Coal producers are facing large losses on their future delivery contracts with power plants following a government cap of 5 percent on any increases on last year's agreed prices.
"The cost of mining is pretty high with a deficit of 45 yuan ($7.11) per ton," a manager at coal company Hebei Kailuan Group was quoted as saying by Economy and Nation Weekly, a magazine affiliated with Xinhua News Agency. "If we sign contracts according to the National Development and Reform Commission's (NDRC) latest requirement, we could only increase the price on contracted delivery by 15 yuan per ton, leaving us with a deficit of 30 yuan per ton."
To offset the losses, many coal companies in Anhui and Shanxi provinces are requiring power plants to agree to purchase spot coal at above market rates in return for signing future delivery contracts.
An example is Datong Coal Mining Group, which is requiring power plants to agree to purchase spot coal at 10 percent higher than the market price when they sign future delivery contracts, at a ratio of three tons under the spot agreement for every one ton under the future agreement.
Analysts have said the new price cap on future delivery coal contracts will push more coal producers to default on their delivery agreements this year.
"The price gap between spot and contract coal was more than 250 yuan per ton last year, and more than half the coal companies defaulted on their contract delivery agreements," Lin Boqiang, director of the China Center for Energy Economic Research at Xiamen University, told the Global Times. "With the new price cap this year, coal companies are complaining about even more profits loss."

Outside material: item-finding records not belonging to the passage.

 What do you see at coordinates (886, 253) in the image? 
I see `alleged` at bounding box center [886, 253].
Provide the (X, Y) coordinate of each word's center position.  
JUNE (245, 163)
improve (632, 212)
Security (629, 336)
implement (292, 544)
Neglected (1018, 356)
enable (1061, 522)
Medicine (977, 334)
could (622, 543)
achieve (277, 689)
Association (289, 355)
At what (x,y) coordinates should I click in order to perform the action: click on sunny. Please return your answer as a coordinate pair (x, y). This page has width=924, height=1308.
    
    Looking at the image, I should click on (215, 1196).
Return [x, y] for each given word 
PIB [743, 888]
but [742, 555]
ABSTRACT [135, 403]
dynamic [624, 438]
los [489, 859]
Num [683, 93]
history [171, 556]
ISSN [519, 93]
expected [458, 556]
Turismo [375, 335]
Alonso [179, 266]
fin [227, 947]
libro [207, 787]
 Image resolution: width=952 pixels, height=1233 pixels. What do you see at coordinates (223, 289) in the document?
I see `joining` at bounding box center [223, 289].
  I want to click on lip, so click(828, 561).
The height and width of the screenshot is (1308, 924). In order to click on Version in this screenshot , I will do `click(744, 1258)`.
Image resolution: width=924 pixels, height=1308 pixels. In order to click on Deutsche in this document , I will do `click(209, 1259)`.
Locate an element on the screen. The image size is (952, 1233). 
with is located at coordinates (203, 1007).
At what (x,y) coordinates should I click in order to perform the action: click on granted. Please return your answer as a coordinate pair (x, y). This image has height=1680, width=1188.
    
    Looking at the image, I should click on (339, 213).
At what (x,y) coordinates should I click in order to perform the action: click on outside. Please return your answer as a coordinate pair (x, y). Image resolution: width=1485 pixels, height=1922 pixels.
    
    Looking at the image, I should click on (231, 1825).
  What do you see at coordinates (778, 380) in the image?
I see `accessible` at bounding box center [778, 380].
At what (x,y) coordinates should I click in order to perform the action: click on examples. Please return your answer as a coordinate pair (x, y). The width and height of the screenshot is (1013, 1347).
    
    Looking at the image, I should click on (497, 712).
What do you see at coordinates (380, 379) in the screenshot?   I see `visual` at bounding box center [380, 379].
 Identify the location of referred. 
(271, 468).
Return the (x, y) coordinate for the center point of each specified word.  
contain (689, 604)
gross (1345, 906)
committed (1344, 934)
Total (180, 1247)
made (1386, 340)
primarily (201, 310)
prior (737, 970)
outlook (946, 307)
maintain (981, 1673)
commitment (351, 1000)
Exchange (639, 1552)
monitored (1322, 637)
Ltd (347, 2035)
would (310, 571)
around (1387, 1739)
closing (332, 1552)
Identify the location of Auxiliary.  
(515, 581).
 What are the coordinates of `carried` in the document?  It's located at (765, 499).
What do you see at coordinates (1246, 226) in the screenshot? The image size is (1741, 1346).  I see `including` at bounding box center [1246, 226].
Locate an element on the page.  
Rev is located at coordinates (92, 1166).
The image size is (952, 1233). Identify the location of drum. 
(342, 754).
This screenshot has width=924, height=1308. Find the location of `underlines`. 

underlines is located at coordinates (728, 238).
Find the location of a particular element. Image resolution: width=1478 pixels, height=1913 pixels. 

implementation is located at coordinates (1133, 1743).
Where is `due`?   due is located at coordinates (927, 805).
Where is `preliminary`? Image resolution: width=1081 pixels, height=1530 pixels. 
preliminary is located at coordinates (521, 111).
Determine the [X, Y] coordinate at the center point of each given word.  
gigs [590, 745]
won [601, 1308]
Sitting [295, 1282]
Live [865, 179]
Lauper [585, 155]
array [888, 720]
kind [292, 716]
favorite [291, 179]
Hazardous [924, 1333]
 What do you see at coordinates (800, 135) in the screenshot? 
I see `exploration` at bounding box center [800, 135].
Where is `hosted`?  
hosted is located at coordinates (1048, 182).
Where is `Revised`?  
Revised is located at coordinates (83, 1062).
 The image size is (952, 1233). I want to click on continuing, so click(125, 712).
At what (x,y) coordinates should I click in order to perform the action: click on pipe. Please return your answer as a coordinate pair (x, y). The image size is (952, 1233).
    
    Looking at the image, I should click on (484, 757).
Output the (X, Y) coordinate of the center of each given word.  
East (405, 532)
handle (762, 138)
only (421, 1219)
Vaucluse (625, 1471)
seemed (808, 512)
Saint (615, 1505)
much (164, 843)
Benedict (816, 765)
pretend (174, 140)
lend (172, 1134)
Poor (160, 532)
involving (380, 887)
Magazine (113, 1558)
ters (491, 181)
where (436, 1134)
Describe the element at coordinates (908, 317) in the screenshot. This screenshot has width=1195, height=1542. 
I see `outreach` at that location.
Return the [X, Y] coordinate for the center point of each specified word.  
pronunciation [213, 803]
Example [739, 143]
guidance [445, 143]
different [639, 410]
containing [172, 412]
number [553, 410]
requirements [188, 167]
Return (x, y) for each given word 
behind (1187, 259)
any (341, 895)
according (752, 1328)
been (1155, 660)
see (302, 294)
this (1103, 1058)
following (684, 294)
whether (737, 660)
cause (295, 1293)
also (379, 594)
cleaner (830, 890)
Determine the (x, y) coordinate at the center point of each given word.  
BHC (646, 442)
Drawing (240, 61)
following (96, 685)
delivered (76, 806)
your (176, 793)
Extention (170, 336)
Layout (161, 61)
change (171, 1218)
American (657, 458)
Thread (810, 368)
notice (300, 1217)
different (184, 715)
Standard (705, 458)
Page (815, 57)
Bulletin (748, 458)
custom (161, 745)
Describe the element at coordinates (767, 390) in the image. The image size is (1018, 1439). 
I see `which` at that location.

Liu Dongna, an analyst at Chem99, told the Global Times that a reduction in the amount of rail freight capacity allocated to coal this year will also exacerbate the problem.
"Last year, the average spot coal price increased by 20 to 30 percent, and this year will continue increasing at a faster pace," he said. "The reduced rail capacity allocation makes an increase in the contract default rate very likely."
On January 4, NDRC announced it was allocating rail capacity to transport 834.6 million tons of coal this year, down from last year's 932 million tons.